Breaking Down the Airline Industry's Biggest Winners, Losers in 2016
PHOTO: Southwest Airlines was one of our winners and losers for 2016. (Courtesy Southwest Airlines)
Invariably, looking at a year in review means that some entities fare well over the previous 12 months and some, well, some didn’t.
Here’s a look at the 2016 winners and losers from the airline and aviation world.
WINNER – SAFETY. According to the Aviation Safety Network (ASN), this will be the safest year on record for traveling on an aircraft. The ASN keeps a database of all air travel incidents and fatalities. With an estimated 3.5 billion passengers flying this year, there will have been just one death per every 12,867,647 fliers. The previous best year was 2013 – one death for every 11.5 million passengers who flew.
WINNER – SOUTHWEST AIRLINES. This was a carrier that didn’t have an international flight as recently as 2014. But in 2016 Southwest was one of eight U.S. carriers to be chosen to begin commercial flights to Cuba.
LOSER – SOUTHWEST AIRLINES. With much fanfare, the airline introduced its new flight from Los Angeles International to Puerto Vallarta, Mexico earlier this month. Within days, it had to halt the flights because Mexican authorities have yet to issue required paperwork authorizing the flights in question.
“Because required paperwork still has not been issued by authorities in Mexico, we are now faced with unplanned challenges and forced to make proactive flight cancelations,” the carrier said in an emailed statement to TravelPulse. “We’re working to reach out well before impacted customers original departure dates to alert them to the canceled flight and accommodate them on alternative service.”
WINNER – ALASKA AIRLINES. There are still many hurdles to overcome, as United, Delta and American can attest, but Alaska Airlines’ acquisition of Virgin America has gone extraordinarily smooth so far. And that includes the settling of a lawsuit by a group of passengers loyal to Virgin America.
LOSER – THE U.S. BIG THREE. It’s been almost two years now that American, Delta and United filed a 55-page report to the U.S. government, alleging that their three counterparts from the Middle East – Emirates, Etihad and Qatar – accept government subsidies that violate the Open Skies Agreement and alter the international travel marketplace. And for almost two years, they have been stalled without a decision. In the meantime, the Gulf carriers continue to introduce routes to the U.S. Qatar Airways re-ignited the Open Skies debate earlier this year as it launched its new daily service between Doha and Atlanta’s Hartsfield-Jackson Airport – home base to Delta.
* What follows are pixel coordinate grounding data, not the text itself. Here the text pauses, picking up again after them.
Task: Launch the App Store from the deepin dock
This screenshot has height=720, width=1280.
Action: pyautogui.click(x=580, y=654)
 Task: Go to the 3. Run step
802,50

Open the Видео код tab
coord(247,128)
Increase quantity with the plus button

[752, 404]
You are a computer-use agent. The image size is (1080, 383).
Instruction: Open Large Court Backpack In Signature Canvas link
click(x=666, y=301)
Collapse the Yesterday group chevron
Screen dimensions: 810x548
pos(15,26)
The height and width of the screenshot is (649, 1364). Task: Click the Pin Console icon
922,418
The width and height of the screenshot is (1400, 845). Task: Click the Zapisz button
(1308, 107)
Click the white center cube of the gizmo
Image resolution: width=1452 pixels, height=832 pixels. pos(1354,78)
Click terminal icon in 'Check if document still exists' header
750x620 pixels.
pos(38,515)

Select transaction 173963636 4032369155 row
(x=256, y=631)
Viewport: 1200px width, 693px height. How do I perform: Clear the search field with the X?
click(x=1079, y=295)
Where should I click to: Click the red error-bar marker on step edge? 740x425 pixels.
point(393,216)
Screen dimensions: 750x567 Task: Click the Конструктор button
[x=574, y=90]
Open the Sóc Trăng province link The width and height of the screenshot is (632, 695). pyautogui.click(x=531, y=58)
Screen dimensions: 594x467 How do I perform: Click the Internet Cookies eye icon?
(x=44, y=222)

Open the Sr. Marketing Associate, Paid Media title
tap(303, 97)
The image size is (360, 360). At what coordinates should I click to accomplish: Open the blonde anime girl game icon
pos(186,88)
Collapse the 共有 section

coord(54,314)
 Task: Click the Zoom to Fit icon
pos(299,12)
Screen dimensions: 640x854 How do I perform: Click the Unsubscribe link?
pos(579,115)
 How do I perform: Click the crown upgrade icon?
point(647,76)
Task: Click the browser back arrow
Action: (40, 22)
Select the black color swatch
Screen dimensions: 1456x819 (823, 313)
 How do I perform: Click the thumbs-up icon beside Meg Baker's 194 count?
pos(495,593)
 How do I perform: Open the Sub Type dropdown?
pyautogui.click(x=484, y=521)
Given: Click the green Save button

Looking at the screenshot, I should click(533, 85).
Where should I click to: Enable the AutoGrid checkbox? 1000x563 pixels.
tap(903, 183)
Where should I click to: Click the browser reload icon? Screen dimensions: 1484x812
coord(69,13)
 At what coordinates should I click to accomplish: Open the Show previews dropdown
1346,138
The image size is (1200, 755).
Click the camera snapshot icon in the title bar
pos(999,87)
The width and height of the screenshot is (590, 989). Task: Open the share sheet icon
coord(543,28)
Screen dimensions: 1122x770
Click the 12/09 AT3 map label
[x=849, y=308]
LOSER – LUFTHANSA AIRLINES. The German national carrier has been waging a battle with its pilots’ union for the last 15 months, with the pilots hitting back with intermittent strikes that have crippled the airline. Lufthansa has been forced to cancel more than 10,000 flights in the last year-and-a-half, and has lost almost $ 100 million in revenue.
WINNER – THE AIRLINES. At no time have U.S. airlines been more profitable than they are now, as an increase in passenger traffic coupled with historic low fuel prices have combined to bring more revenue to carriers than ever before. How solid has it been? Even investor Warren Buffett, who was burned more than 25 years ago and vowed never to buy airline stock again, purchased 21,770,555 shares of American Airlines Group, whose shares have gained 2.48 percent this year; 6,333,923 shares of Delta Air Lines Inc., although its shares have dropped more than six percent this year; and 4,533,013 shares of United Continental Holdings Inc., whose stock is up 9.8 percent in 2016. By sheer dollars and cents, Buffett spent more than $ 1.2 billion on airline stocks — $ 797 million on American, $ 249 million on Delta and $ 237 million on United.
WINNER – AIRLINE PASSENGERS. President-elect Donald Trump seems passionate about revamping America’s airports, which could benefit us all, though effects wouldn’t be measurable until years down the road. Thanks to new fuel-efficient planes, some notable new routes have been started or announced for the first time, including Las Vegas to Beijing. Singapore and United also kicked off service from San Francisco to Singapore. Emirates launched nonstop service from Dubai to Auckland.
LOSER – AIRLINE PASSENGERS. From a character standpoint, passengers continue to do stupid things like trying to open airplane doors while in flight, groping flight attendants, and hauling their bags off the plane during emergency evacuations. It might be a case of “a few bad apples ruining it for everybody,” but all it takes is one person to disrupt a flight.
LOSER – FREQUENT FLIER PROGRAM MEMBERS. American Airlines de-valued the redemption rate of AAdvantage miles of many of its routes earlier this year, especially if you want to use them to upgrade to business or first class. Most other airlines have done similar things in recent years, rearranging their programs to be based on money spent instead of distance flown.